UBC pharmacy students average eHEALS score, 31.07 out of 40, was higher compared to previous studies conducted on healthcare students.19,20 Brown et al. (2010) administered the eHEALS survey to 75 Canadian first-year master-level occupational therapy students and the median score was 28.45.20 Similar to UBC pharmacy students, only 44.1% participants did not feel confident in using information from the Internet to make health decisions when grouping the "strongly agree" and the "agree" portion of the questionnaire. Dashiti et al. (2017) also administered a Persian translation of the eHEALS survey to 192 Medical and Health Sciences students in Iran with the mean score of 28.21.19 It is also important to reconsider the eHealth literacy tool that is used for pharmacy students. The eHEALS survey may not comprehensively capture the eHealth literacy specific to pharmacy students due to the survey’s focus on the Internet.16 The complexity of technology that pharmacy students and pharmacists would be considerably more diverse than the use of the Internet when providing care to patients.
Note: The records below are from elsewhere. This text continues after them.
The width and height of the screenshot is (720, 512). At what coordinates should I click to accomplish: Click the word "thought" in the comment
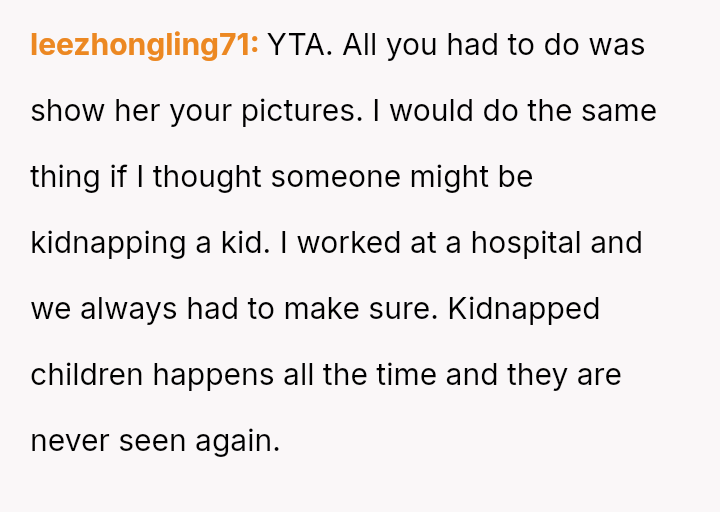[207, 177]
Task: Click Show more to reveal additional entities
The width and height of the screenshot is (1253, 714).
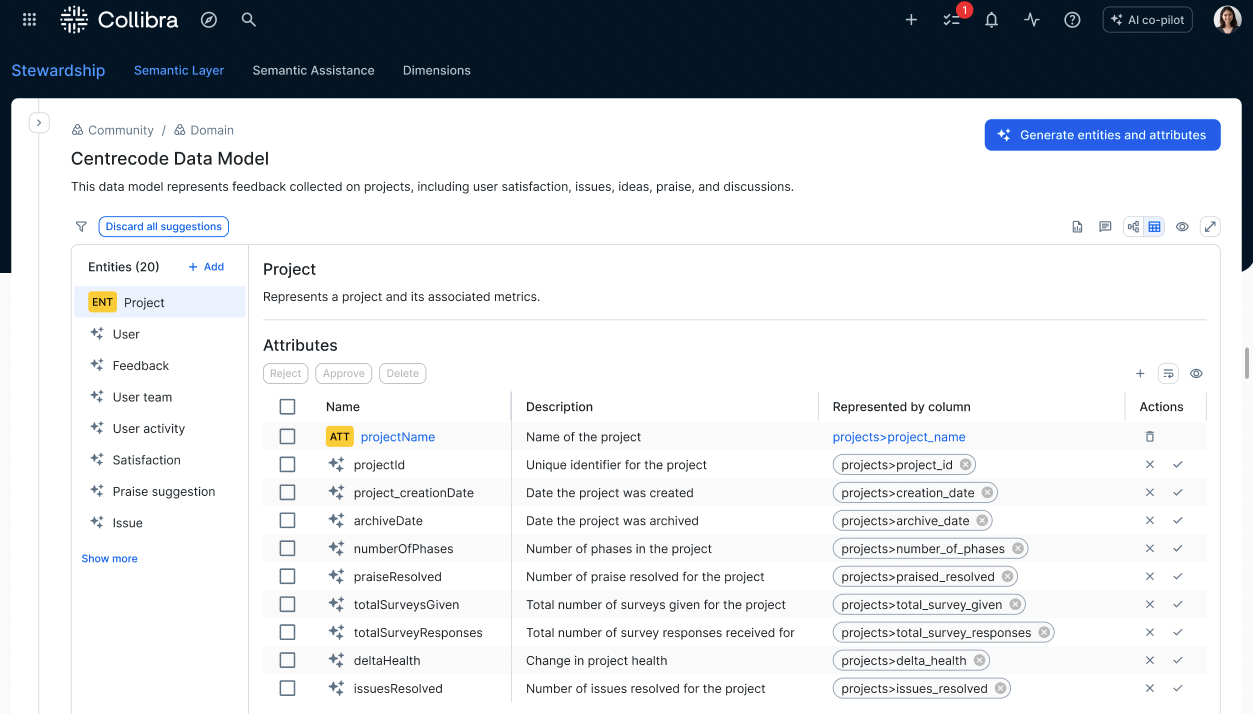Action: 109,558
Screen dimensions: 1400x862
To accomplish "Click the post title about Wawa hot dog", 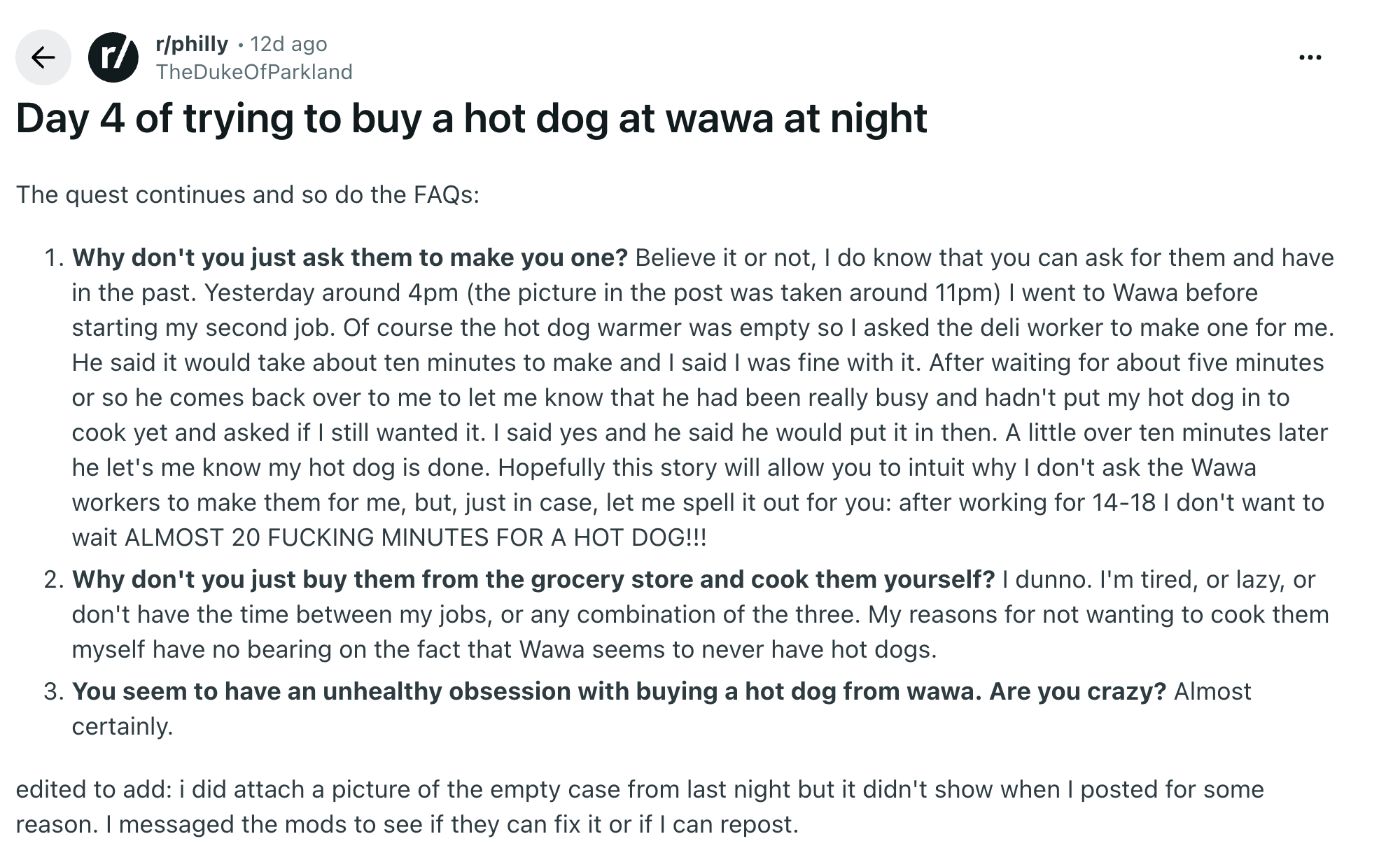I will tap(471, 118).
Our study findings were consistent with previous findings in that pharmacy students have a desire to familiarize and receive further education on health care informatics.12 There are currently a limited offering of health care informatics courses available for pharmacy students across Canada.21-23 For pharmacy programs that do not offer a course in health informatics, other National resources are available such as the online educational, peer reviewed, open-access resource called Informatics for Pharmacy Students developed by AFPC and Canada Health Infoway.7 From our results, students experience difficulty evaluating and applying the information that they found to make health decisions and is an area for improvement.
Limitations
This study was conducted amongst a relatively small sample of UBC pharmacy students, which could be attributed to the timing of study recruitment at the end of the school year. Additionally, at the time of recruitment, students were receiving a large number of program-related emails on exams, upcoming practicums, and projects. One of the possible reasons why our study showed a relatively high eHealth literacy score among students could be because of the existence of PHRM 161 Technology in Healthcare as a core course for first year students focusing on the informatics-related knowledge and skills related to the pharmacy profession.21 Students from other institutions without core informatics coursework may score differently on the eHEALS survey.
CONCLUSIONS
Our study suggests areas that may be targeted for future informatics curricula toward pharmacy students to better equip the pharmacy students as a practicing pharmacist. Future research should include exploring and understanding eHealth literacy of pharmacy students across different contexts and eHealth literacy of practicing pharmacists. Additionally, further research to create a more tailored, extensive survey for pharmacy students to capture their eHealth literacy may be necessary.